Mr Wilbraham said both CCGs appreciated the contribution of staff, adding: “They understand that this is an unsettling period but are committed to strong and sustainable community services. In order to achieve this, the CCGs are committed to working with staff throughout the process and beyond.”
East Cheshire will continue to provide community services for eastern Cheshire and last year won sexual health contracts in east and west Cheshire.
The CCGs confirmed the first stage of the commissioning process had ended. The second stage can now begin with a detailed assessment of bids, ahead of a final provider being chosen in the summer and the new service going live in October.
Simon Whitehouse, chief executive at both CCGs, said: “South Cheshire CCG and Vale Royal CCG recognise the leadership and contribution of the board and staff of East Cheshire Trust over the past years to the delivery of local health services.”
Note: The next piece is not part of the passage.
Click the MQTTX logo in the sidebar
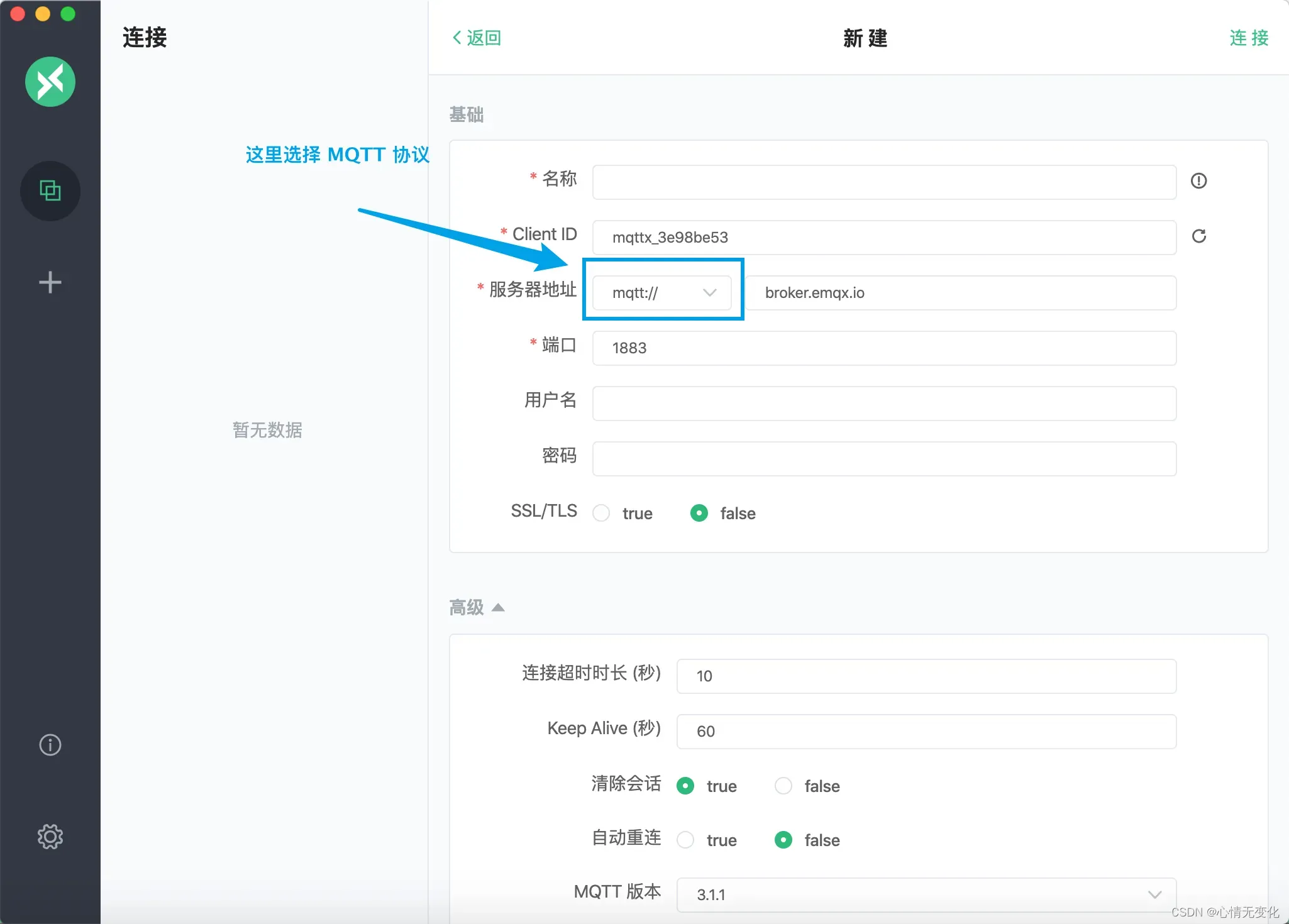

In 2015-16 the community services contract with East Cheshire was worth £23.5m with South Cheshire CCG contributing £14.8m and Vale Royal CCG investing £8.7m.
Earlier this year both CCGs took the decision to progress with a “most capable provider” approach to commissioning the service as they were “under no legal requirement to run a formal competitive procurement process.”
The minutes from the CCGs’ February governing bodies meeting said: “Each CCG governing body was made aware of their legal obligations during the debate and were clear of their respective obligations to commission future community services from the provider, or providers, most capable of meeting local patient need, of improving quality and efficiency (including through integration), and of providing best value for money in doing so.”